=== Given entries ===

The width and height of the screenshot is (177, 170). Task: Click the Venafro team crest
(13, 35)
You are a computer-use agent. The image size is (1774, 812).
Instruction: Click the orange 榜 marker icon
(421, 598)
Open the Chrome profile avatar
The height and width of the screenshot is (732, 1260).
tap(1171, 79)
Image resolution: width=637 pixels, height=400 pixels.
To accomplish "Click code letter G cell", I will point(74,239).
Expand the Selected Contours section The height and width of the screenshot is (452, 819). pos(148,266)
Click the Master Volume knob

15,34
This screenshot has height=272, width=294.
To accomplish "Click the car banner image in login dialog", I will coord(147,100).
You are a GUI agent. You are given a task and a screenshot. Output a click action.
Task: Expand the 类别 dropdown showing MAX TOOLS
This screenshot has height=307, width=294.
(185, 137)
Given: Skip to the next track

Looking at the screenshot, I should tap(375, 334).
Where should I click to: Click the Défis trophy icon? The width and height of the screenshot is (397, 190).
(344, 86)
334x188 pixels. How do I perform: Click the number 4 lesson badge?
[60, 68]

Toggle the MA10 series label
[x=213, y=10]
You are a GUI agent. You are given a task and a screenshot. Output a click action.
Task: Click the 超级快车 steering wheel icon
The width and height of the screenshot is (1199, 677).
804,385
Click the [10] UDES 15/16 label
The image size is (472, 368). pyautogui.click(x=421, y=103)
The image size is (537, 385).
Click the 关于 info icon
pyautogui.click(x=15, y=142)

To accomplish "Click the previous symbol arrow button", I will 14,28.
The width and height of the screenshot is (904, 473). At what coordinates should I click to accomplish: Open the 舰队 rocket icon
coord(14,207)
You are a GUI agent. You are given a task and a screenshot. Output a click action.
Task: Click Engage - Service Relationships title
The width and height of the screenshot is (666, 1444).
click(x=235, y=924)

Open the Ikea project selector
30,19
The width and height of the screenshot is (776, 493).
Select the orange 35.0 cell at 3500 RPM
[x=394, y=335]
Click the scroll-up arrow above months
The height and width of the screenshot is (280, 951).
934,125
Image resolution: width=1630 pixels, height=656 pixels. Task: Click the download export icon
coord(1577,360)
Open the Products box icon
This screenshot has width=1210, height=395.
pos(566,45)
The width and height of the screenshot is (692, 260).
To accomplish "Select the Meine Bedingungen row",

===

Write out the whole listing again, exactly as it stands.

The width and height of the screenshot is (177, 170). Task: Click the Venafro team crest
(13, 35)
You are a computer-use agent. The image size is (1774, 812).
Instruction: Click the orange 榜 marker icon
(421, 598)
Open the Chrome profile avatar
The height and width of the screenshot is (732, 1260).
tap(1171, 79)
Image resolution: width=637 pixels, height=400 pixels.
To accomplish "Click code letter G cell", I will point(74,239).
Expand the Selected Contours section The height and width of the screenshot is (452, 819). pos(148,266)
Click the Master Volume knob

15,34
This screenshot has height=272, width=294.
To accomplish "Click the car banner image in login dialog", I will coord(147,100).
You are a GUI agent. You are given a task and a screenshot. Output a click action.
Task: Expand the 类别 dropdown showing MAX TOOLS
This screenshot has height=307, width=294.
(185, 137)
Given: Skip to the next track

Looking at the screenshot, I should tap(375, 334).
Where should I click to: Click the Défis trophy icon? The width and height of the screenshot is (397, 190).
(344, 86)
334x188 pixels. How do I perform: Click the number 4 lesson badge?
[60, 68]

Toggle the MA10 series label
[x=213, y=10]
You are a GUI agent. You are given a task and a screenshot. Output a click action.
Task: Click the 超级快车 steering wheel icon
The width and height of the screenshot is (1199, 677).
804,385
Click the [10] UDES 15/16 label
The image size is (472, 368). pyautogui.click(x=421, y=103)
The image size is (537, 385).
Click the 关于 info icon
pyautogui.click(x=15, y=142)

To accomplish "Click the previous symbol arrow button", I will 14,28.
The width and height of the screenshot is (904, 473). At what coordinates should I click to accomplish: Open the 舰队 rocket icon
coord(14,207)
You are a GUI agent. You are given a task and a screenshot. Output a click action.
Task: Click Engage - Service Relationships title
The width and height of the screenshot is (666, 1444).
click(x=235, y=924)

Open the Ikea project selector
30,19
The width and height of the screenshot is (776, 493).
Select the orange 35.0 cell at 3500 RPM
[x=394, y=335]
Click the scroll-up arrow above months
The height and width of the screenshot is (280, 951).
934,125
Image resolution: width=1630 pixels, height=656 pixels. Task: Click the download export icon
coord(1577,360)
Open the Products box icon
This screenshot has width=1210, height=395.
pos(566,45)
The width and height of the screenshot is (692, 260).
To accomplish "Select the Meine Bedingungen row",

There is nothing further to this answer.